# [PASSAGE PROVIDED]
────────────────────────────────────────

Instead of isolated consultations, the platform works by embedding artificial intelligence (AI) into every interaction. During a medical session, Monte’s AI agent, called StarPilot, sits alongside the doctor and patient, analysing symptoms in real time, pulling medical records, and querying global research databases.
If a patient reports a fever and headache, the system does not stop at common assumptions. It asks where the patient has travelled, cross-references disease prevalence, and suggests follow-up questions or tests. A visit to Lagos, for instance, would trigger prompts to rule out malaria or typhoid and not just flu.
The goal for Monte is not to replace doctors but to reduce the margin of error, according to Okoh. A 2025 cross-sectional study of Nigerian medical practitioners found that prevalence rates for medical errors range from 42.8% to as high as 89.8%.
“The AI can challenge both the doctor and the patient in real time,” Okoh said. “But the doctor still makes the final call.”
One of the platform’s central features is a portable electronic health record that follows the patient across providers and geographies.
Monte Sereno’s system digitises records, even from paper, using uploads. Once integrated, the data becomes part of a continuously updated profile that informs every interaction on the platform.
The system not only stores information; it interprets it. If a medication becomes unsafe due to new research, the platform flags it automatically. If a doctor prescribes a conflicting drug, it alerts both parties.
Monte Sereno is being built with Africa’s constraints in mind, according to Okoh. The continent faces a deepening health workforce crisis, with a projected shortfall of 6.1 million workers by 2030. At the same time, data from the Africa Centres for Disease Control and Prevention and UNECA shows a $66 billion annual gap in health financing.
In Nigeria, doctor-to-patient ratios can reach one to 10,000, according to the Nigeria Medical Association. In some rural areas, patients travel more than 30 kilometres from their homes to get medical attention where available.

────────────────────────────────────────

# [RECORDED INFORMATION]

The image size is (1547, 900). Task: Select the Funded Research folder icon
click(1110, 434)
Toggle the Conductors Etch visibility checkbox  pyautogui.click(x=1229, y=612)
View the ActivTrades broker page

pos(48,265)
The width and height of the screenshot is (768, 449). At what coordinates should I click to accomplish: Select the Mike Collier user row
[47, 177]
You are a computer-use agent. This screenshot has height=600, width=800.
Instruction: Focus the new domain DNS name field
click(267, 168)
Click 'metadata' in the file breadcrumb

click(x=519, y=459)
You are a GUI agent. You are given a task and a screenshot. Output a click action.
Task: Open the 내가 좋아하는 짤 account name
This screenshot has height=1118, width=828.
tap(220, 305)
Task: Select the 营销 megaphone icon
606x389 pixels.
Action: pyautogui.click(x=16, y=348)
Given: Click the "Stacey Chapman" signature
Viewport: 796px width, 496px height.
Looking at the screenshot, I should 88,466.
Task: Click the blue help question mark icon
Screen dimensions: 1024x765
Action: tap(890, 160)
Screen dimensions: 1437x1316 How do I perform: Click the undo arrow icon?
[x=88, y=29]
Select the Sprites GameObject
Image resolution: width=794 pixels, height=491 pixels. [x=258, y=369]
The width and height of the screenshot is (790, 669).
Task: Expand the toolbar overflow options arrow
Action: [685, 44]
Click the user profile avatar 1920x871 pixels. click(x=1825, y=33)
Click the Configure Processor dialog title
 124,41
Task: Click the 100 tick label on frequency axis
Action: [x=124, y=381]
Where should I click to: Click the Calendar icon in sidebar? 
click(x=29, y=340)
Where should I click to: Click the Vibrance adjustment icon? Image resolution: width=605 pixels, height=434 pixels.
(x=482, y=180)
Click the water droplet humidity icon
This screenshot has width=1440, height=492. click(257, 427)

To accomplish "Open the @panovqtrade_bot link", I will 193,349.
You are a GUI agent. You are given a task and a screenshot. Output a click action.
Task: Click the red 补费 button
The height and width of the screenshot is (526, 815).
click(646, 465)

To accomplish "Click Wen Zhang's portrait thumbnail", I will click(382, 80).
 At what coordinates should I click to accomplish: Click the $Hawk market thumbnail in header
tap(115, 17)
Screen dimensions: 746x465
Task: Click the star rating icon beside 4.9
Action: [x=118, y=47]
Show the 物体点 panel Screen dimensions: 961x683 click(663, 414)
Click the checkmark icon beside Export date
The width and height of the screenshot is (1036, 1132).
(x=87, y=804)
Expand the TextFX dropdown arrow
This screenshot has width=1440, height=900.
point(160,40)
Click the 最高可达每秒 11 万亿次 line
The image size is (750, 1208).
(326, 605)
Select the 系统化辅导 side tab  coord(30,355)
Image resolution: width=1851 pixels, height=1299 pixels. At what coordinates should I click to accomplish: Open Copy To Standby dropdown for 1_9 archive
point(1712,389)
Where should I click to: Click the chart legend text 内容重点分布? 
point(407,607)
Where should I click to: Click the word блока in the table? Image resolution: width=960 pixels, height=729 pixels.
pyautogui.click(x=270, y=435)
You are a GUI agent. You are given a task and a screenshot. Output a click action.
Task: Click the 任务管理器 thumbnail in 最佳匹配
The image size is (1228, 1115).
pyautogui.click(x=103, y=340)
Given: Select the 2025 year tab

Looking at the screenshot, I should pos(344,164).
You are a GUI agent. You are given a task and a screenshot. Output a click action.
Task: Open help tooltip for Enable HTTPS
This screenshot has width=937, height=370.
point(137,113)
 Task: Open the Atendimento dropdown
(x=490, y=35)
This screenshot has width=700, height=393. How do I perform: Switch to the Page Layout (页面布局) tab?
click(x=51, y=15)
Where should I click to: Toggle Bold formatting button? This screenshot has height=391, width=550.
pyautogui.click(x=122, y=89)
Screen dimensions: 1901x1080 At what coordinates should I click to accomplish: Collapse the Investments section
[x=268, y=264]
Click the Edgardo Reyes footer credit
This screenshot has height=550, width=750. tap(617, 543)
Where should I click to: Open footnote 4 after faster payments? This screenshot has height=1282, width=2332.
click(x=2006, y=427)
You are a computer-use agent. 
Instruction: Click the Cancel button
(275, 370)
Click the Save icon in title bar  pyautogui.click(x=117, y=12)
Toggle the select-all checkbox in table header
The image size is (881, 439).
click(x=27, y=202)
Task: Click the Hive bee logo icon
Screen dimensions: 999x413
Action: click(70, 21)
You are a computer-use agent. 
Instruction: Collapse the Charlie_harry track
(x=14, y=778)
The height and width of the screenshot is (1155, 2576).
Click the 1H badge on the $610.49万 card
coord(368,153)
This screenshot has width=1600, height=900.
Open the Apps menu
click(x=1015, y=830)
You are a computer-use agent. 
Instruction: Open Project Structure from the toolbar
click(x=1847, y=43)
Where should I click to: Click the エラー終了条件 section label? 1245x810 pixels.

────────────────────────────────────────

# [TASKS AND EXERCISES]
1. What is the name of the AI agent in the passage about the Monte Sereno health platform?
2. Write what comes next in the passage about the Monte Sereno health platform, picking up after its last sentence.

# [ANSWERS]
1. StarPilot

2.
Through built-in translation tools, Monte allows doctors in other countries like India, Egypt, and Latin America to consult with patients in Nigeria without language barriers. In pilot tests, multilingual consultations were conducted seamlessly, with each participant seeing responses in their preferred language.
It also supports shared consultations, where multiple patients can be assessed using a single device. Inspired by trials in India, this model helps extend care to communities with limited access to smartphones and reliable internet, where a single phone can serve thousands of patients.
But this approach raises privacy concerns. When multiple patients use the same device, sensitive data, such as medical histories, diagnoses, and personal details, can be exposed if safeguards are weak.
In low-connectivity settings, where devices are reused, and security is harder to enforce, the risks of data leaks or unauthorised access increase. Without strong encryption, user authentication, and clear data separation, patient confidentiality could be compromised, especially in communities where health-related stigma is high.
Okoh said the company has taken steps to address these risks.
“We opted out of letting LLM providers use any data from our platform to train their models,” he said. “We also have strict privacy agreements in place, and all data is encrypted and anonymised. Our serverless infrastructure on AWS is HIPAA-compliant.”